• Provided material:
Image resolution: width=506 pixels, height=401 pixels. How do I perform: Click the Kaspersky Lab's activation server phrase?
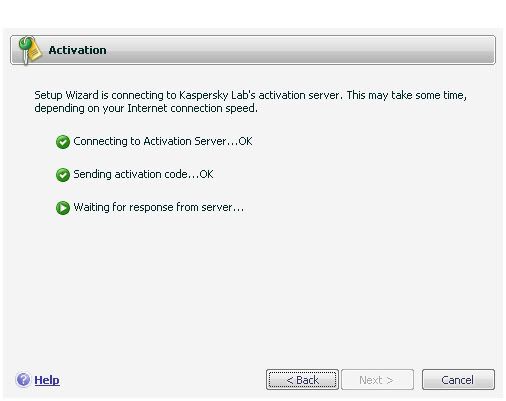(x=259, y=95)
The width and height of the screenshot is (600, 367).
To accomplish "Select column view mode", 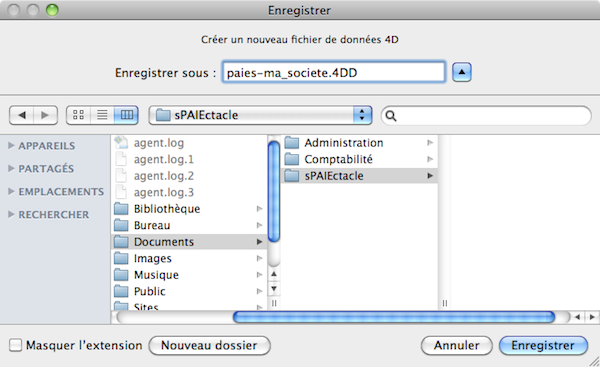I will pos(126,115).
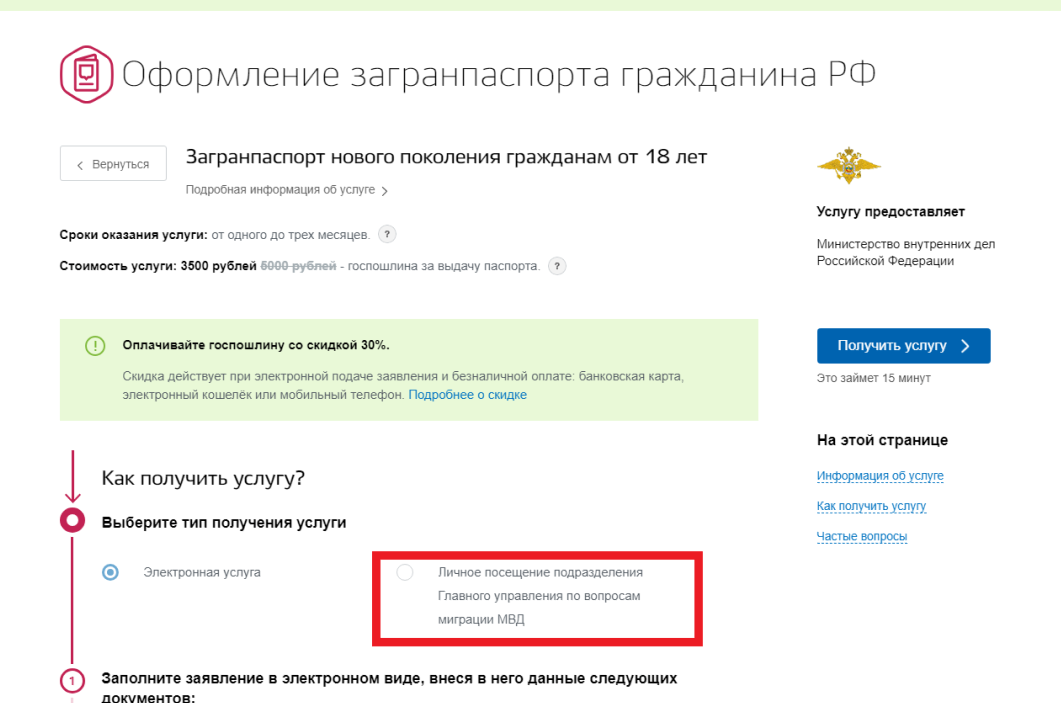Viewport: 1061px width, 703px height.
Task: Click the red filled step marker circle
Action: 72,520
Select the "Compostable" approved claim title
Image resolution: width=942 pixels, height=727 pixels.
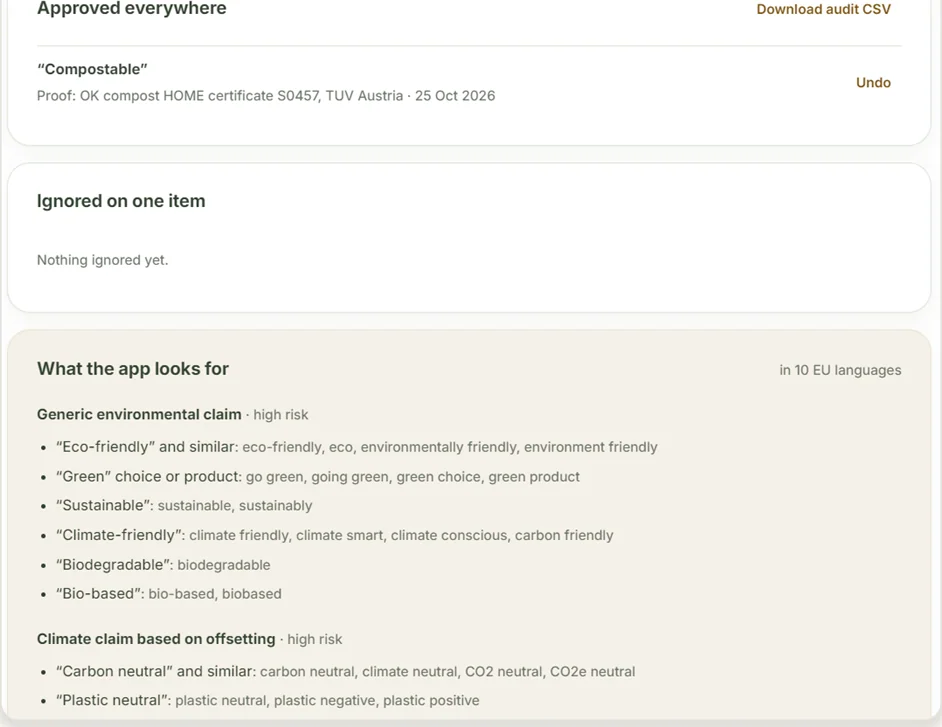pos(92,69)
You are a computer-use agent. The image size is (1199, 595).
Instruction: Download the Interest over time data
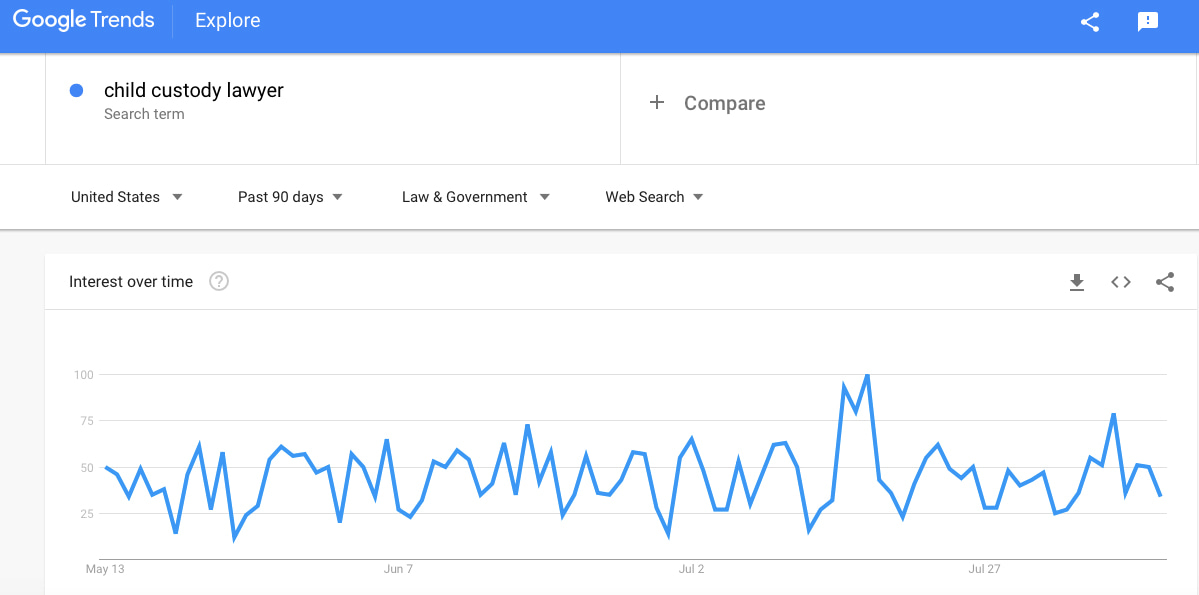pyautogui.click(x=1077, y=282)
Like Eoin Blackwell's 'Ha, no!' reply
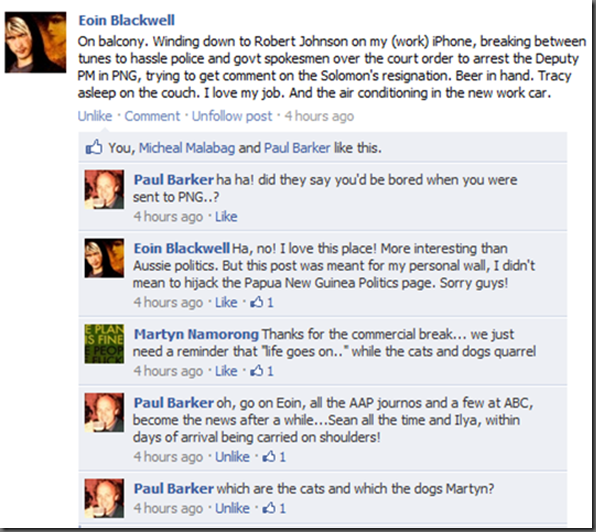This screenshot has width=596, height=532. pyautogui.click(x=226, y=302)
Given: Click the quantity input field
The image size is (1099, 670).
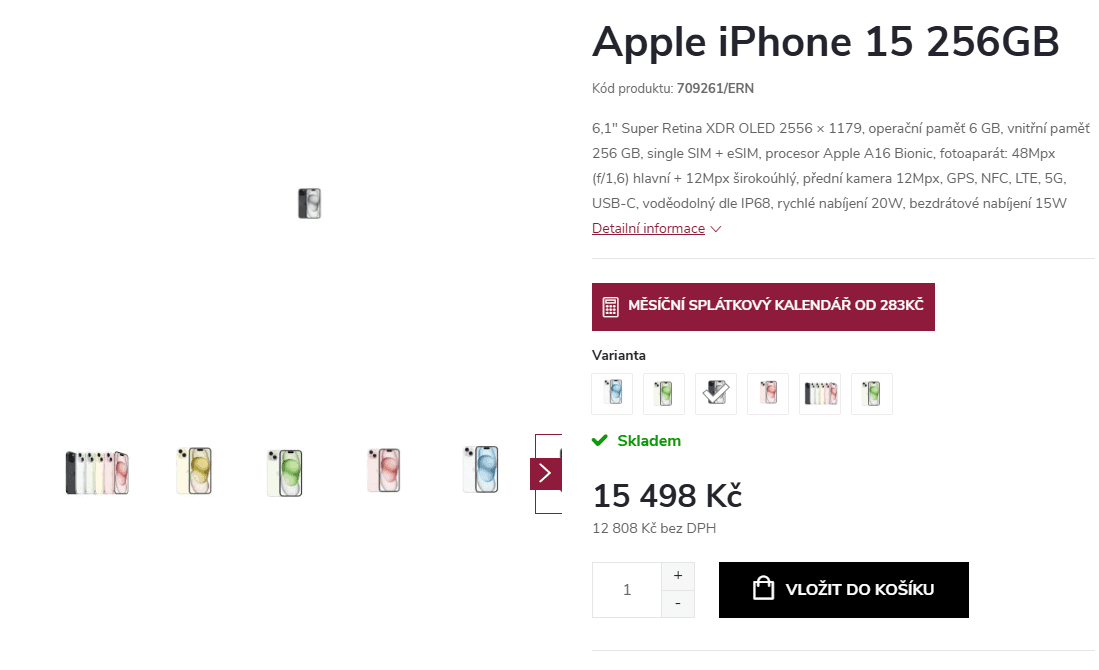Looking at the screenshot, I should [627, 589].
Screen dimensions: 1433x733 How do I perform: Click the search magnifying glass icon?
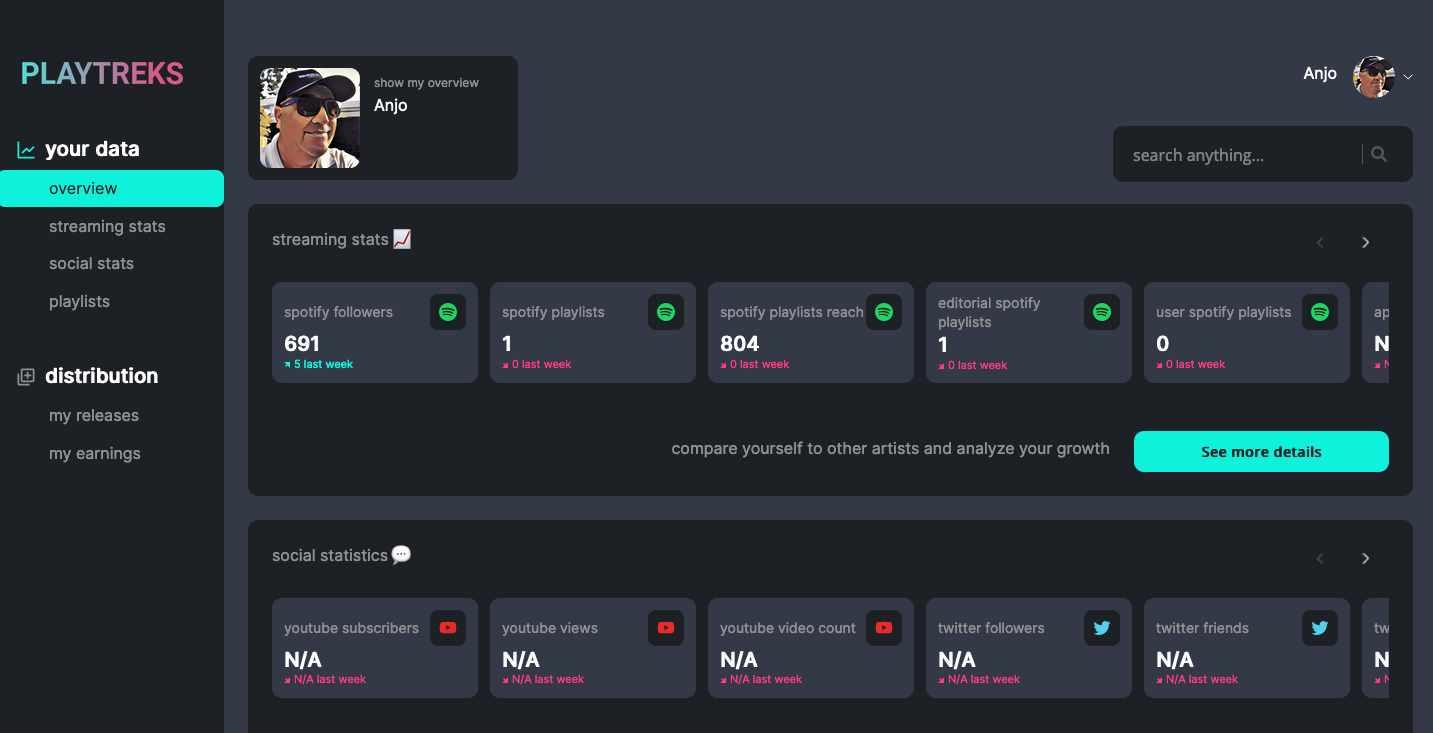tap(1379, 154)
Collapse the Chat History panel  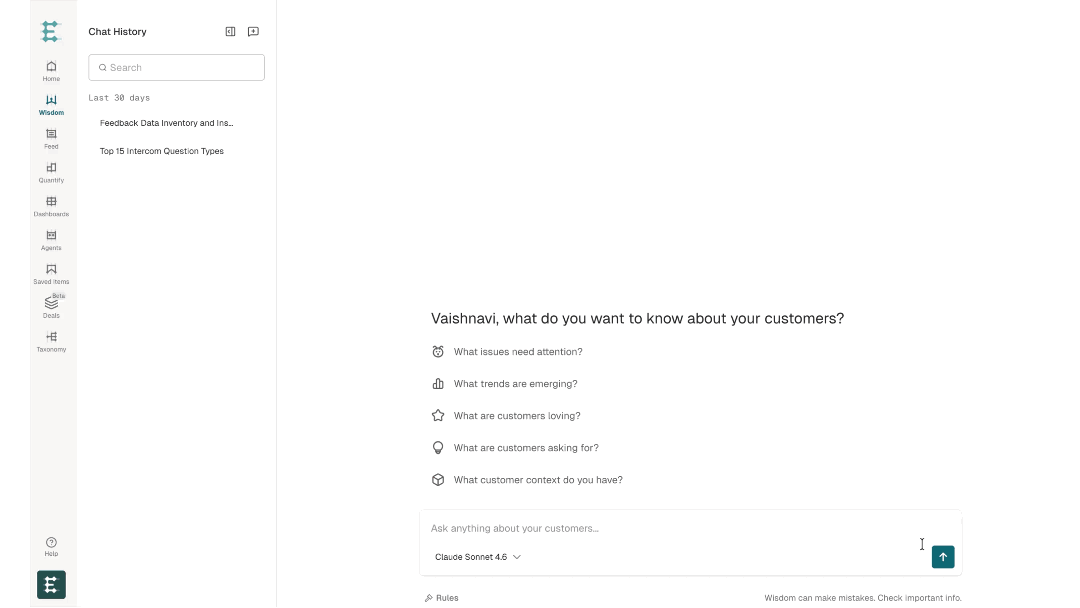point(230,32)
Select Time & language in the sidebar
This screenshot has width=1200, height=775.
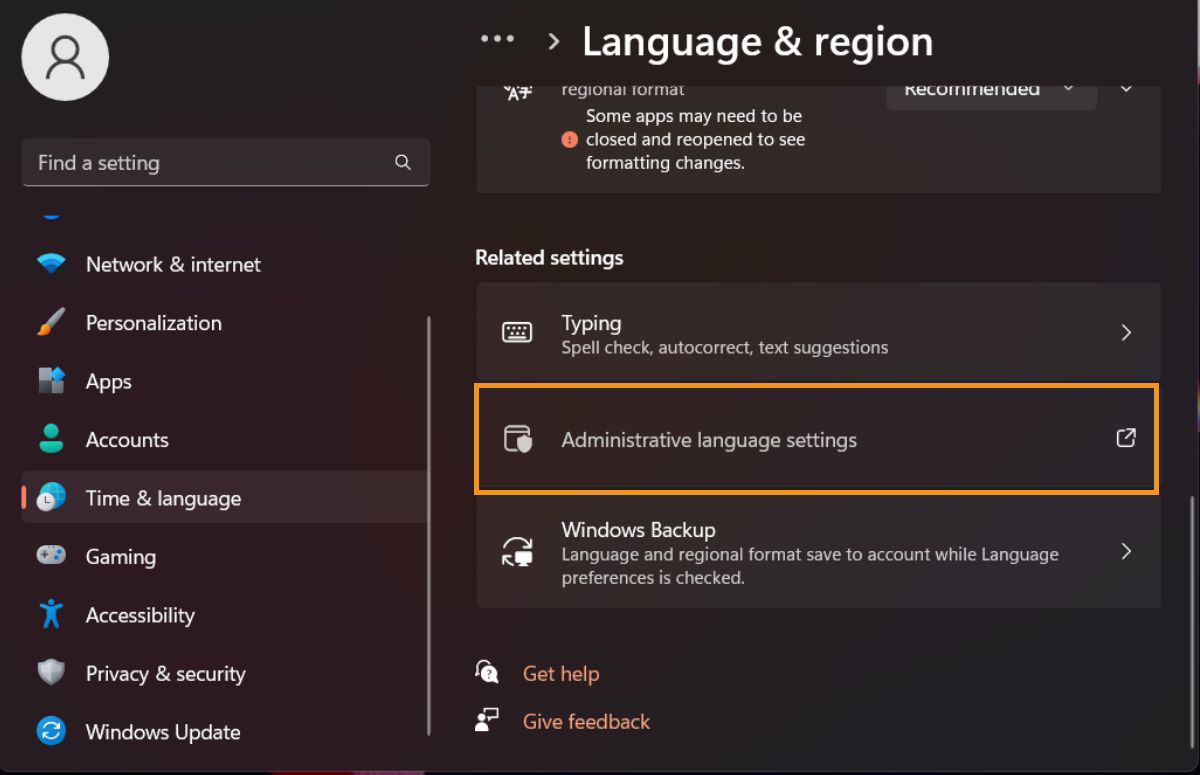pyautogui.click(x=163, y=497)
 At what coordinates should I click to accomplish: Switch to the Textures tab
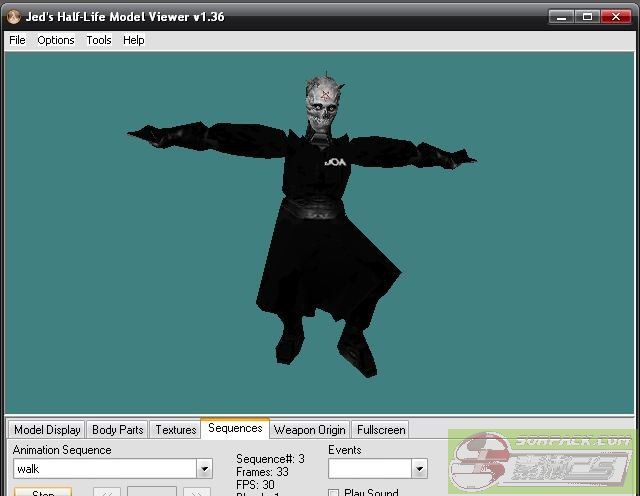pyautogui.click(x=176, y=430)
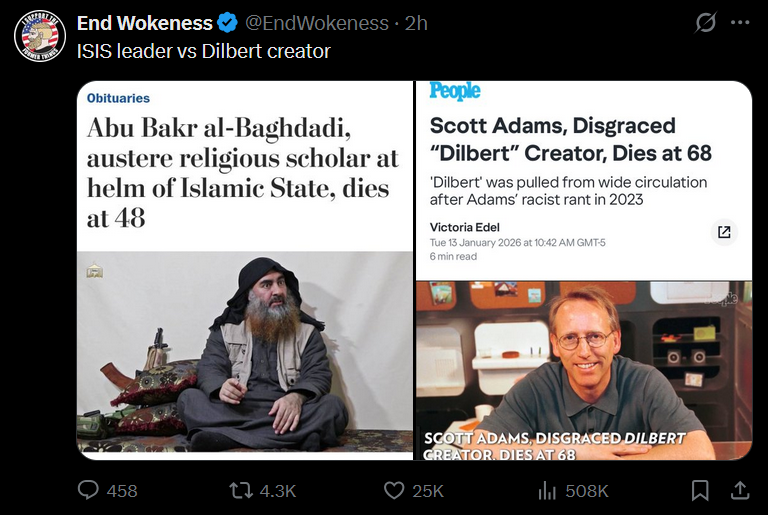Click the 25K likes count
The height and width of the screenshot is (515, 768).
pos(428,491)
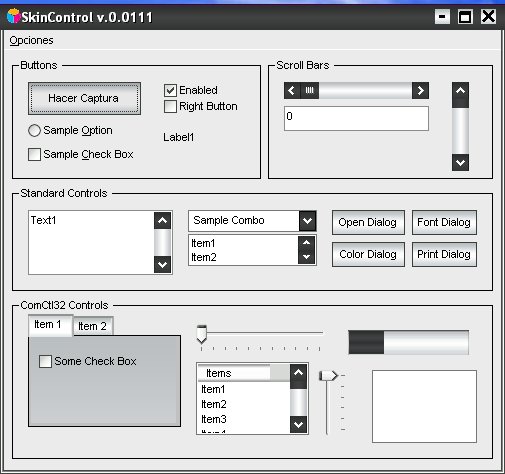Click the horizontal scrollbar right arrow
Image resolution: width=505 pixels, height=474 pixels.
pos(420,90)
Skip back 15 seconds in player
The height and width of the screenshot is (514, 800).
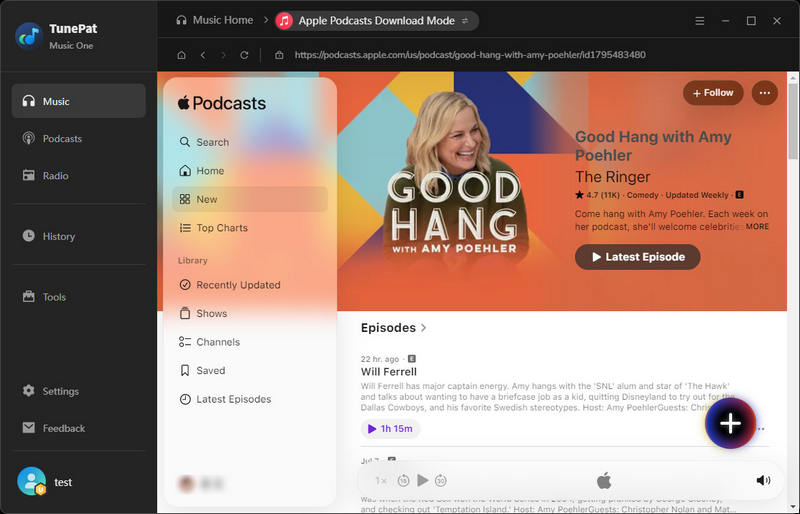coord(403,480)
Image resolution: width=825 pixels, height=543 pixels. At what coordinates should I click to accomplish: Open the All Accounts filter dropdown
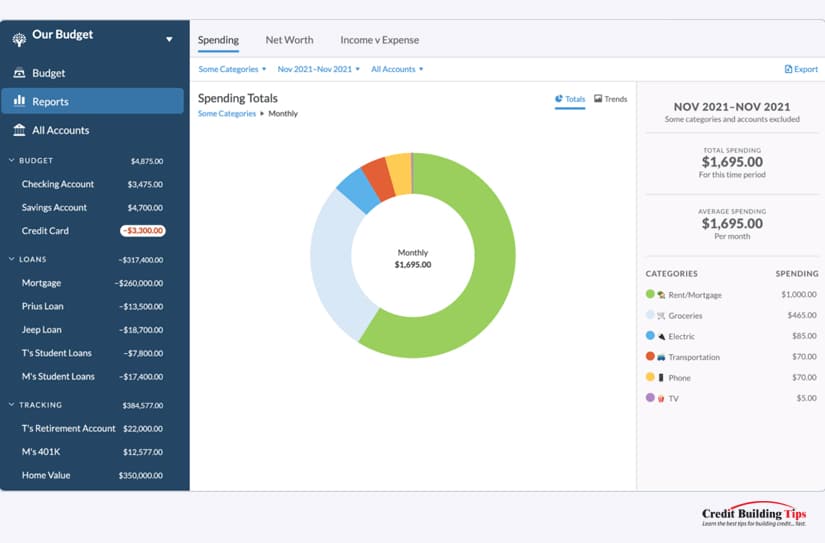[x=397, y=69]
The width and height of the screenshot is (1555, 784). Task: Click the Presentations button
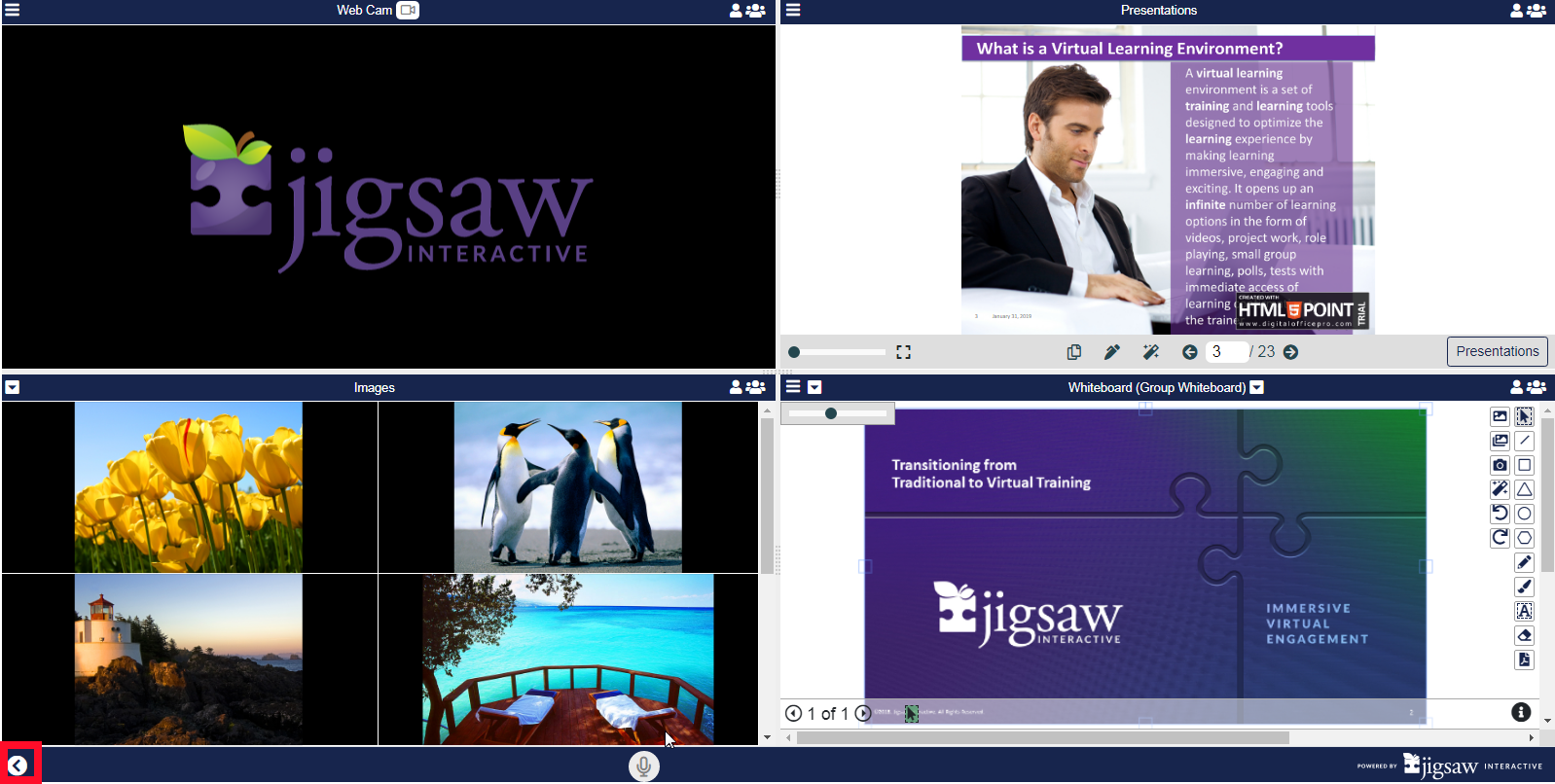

• About this exercise: Pictures are not part of the copy. Extract exactly the lines from the line containing "The height and width of the screenshot is (514, 800)." through the final line of the entries above, both included.

• Answer to the exercise:
The height and width of the screenshot is (514, 800).
coord(403,480)
Image resolution: width=825 pixels, height=543 pixels. At what coordinates should I click to accomplish: Open the All Accounts filter dropdown
[x=397, y=69]
The width and height of the screenshot is (1555, 784). Task: Click the Presentations button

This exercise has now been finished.